The Bluetooth PAN Profile API supports standard IP-based network services deployed over the Bluetooth transport layer.
The Personal Area Network (PAN) profile is designed to make a Bluetooth network simulate an ethernet, from an application's perspective. Symbian platform supports only one active PAN at a time. Each remote device that connects to the PAN device for networking purposes will be merged into the same active PAN.
Symbian platform provides support for a PAN agent to assume the role of PANU (User), PAN-GN (Group ad hoc Network) or PAN-NAP (Network Access Point).
The Symbian PAN implementation is integrated into the Symbian networking framework enabling IP applications to run on a Bluetooth network.
You need to be familiar with the PAN Profile specification .
A PAN is an ad-hoc network of devices communicating on a standard network configuration, over a Bluetooth radio connection. A PAN may have anywhere from 2 to 8 participating member devices.
A PAN is not the same as a piconet. Where a piconet is any ad-hoc networking of devices over a Bluetooth connection for the purposes of sharing data or services, like when you pair your phone to your Bluetooth hands-free kit, a PAN deals specifically with networking resources.
The Bluetooth specification identifies several profiles including the Bluetooth Personal Area Networking (PAN) profile. The PAN profile simplifies the now deprecated Bluetooth LAN Access and Dial-up Networking profiles by reducing the number of layers in a network Bluetooth connection.
The PAN profile identifies certain configuration and setup details of a participant of the network, including the PAN host. If a device wants to join a PAN it must support and be able to be configured according to the requirements of the profile in use. For more general information about Bluetooth profiles see Introduction to Bluetooth Profiles .
Typical PAN profile roles include the following:
PANU (User) acts as a client member of a PAN-GN (Group ad hoc Network) or a PAN-NAP (Network Access Point). Any device in either the PAN-GN or the PAN-NAP role acts as a server.
The PAN Profile roles are described below:
A Bluetooth enabled device seeking entry into a network or participating in a peer-to-peer (one on one) connection assumes the PANU role, thus becoming a client member of the piconet.
A PAN-GN device assumes the role of a forwarding node or host and the attached PANU devices act as clients, networking up to a maximum of seven PANUs. The wireless network is formed without the need of additional hardware like a hub or router as in the case of a conventional cabled network.

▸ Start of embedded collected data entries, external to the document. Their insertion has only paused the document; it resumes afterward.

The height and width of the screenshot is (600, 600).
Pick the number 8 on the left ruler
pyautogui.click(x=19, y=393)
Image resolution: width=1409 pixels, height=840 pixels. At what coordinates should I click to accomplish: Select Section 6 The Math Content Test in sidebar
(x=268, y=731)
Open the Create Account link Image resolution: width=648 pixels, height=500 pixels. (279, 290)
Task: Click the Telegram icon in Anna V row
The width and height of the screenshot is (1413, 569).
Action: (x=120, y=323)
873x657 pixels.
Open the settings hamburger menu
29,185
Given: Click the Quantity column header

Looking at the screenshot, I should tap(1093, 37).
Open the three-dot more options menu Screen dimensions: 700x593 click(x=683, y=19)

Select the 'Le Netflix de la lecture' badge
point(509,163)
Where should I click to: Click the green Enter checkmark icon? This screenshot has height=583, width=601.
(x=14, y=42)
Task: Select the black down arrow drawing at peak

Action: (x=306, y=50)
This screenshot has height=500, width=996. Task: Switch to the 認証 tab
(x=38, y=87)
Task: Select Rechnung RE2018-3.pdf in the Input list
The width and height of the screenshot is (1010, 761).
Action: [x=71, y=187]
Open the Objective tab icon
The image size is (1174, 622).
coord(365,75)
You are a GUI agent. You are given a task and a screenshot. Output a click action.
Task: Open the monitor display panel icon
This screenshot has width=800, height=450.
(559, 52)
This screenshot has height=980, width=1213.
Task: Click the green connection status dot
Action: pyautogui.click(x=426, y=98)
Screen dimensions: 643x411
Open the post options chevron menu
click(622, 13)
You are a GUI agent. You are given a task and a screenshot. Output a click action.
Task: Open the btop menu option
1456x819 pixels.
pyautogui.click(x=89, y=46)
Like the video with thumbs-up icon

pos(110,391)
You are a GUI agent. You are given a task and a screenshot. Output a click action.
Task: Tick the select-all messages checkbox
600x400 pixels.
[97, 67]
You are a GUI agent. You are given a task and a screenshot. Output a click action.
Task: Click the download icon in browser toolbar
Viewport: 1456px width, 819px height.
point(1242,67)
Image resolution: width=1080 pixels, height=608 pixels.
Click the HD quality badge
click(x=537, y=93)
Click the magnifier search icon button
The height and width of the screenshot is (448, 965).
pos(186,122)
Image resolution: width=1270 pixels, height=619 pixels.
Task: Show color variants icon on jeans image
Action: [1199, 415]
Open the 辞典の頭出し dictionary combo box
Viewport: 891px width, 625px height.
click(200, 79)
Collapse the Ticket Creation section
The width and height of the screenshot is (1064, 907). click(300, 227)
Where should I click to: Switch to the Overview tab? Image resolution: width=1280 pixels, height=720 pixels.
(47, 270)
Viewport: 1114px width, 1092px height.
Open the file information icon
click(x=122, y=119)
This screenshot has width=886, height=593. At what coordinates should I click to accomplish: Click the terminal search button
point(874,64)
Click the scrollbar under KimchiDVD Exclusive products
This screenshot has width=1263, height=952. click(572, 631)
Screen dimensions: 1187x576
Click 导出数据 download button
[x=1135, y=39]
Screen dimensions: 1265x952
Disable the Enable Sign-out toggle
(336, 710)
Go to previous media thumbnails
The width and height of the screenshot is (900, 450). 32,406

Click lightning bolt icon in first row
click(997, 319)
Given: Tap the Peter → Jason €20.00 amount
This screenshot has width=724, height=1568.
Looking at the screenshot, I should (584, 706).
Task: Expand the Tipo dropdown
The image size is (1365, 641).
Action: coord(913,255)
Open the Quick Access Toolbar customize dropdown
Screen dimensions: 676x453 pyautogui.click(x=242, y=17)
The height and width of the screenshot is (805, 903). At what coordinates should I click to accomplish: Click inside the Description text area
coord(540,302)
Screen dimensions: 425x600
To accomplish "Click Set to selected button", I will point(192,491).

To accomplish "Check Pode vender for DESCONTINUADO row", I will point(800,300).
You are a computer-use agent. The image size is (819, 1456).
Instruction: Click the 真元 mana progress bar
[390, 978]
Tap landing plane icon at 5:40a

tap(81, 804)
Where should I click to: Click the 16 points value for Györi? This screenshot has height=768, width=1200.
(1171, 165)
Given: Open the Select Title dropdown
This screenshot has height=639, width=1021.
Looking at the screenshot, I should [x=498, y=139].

Group Ad-hoc Network (GN) is a temporary, ad hoc network of devices in proximity for sharing information and services. It is called ad hoc because of its on-the-fly or transient nature and can include up to eight (including the host) available Bluetooth-enabled devices in the immediate vicinity, that are willing to participate.
The device that initiates the network - in this case the PAN-GN - becomes the host or controller. Correspondence in a PAN between the clients is routed through the PAN-GN device (host) in both one-to-one and one-to-many cases.
A PAN-NAP device plays the role of a proxy, bridge, or a router between an existing network say a LAN or the Internet and Bluetooth-enabled devices. The PAN-NAP device takes up to seven active wireless clients. The NAP device acts as a bridge between PANU devices or bluetooth networks and other networks for routing ethernet packets. The Symbian platform PAN-NAP role allows only a single PANU client access to the uplink for the external network.
The following image shows a Bluetooth-enabled laptop accessing the Internet through a mobile handset that is acting as a PAN-NAP device. The Bluetooth handset may provide the uplink via GPRS, WIFI, dial-up, or in some other way.
For more information about please see the PAN NAP Role Guide .
The PAN Profile specification fits in between the application and the hardware abstraction layers. It is connected to and accessed through the Comms-Infras socket by the application.
Initially, the connection preferences are set in CommDB through the code. The Bluetooth stack is then initialized. An RConnection and RSocketServ instance are created as part of initiating an ESock session and the RConnection object opens the connection through the RSocketServ instance. RConnection::Control() allows configuration of certain aspects of the PAN, for instance adding and deleting devices to/from the PAN.
Intact ethernet payloads are transported with the BNEP (Bluetooth Network Encapsulation Protocol) underneath. The PAN profile interacts with the Bluetooth BB (baseband) and conveys the various roles that PAN network nodes would play.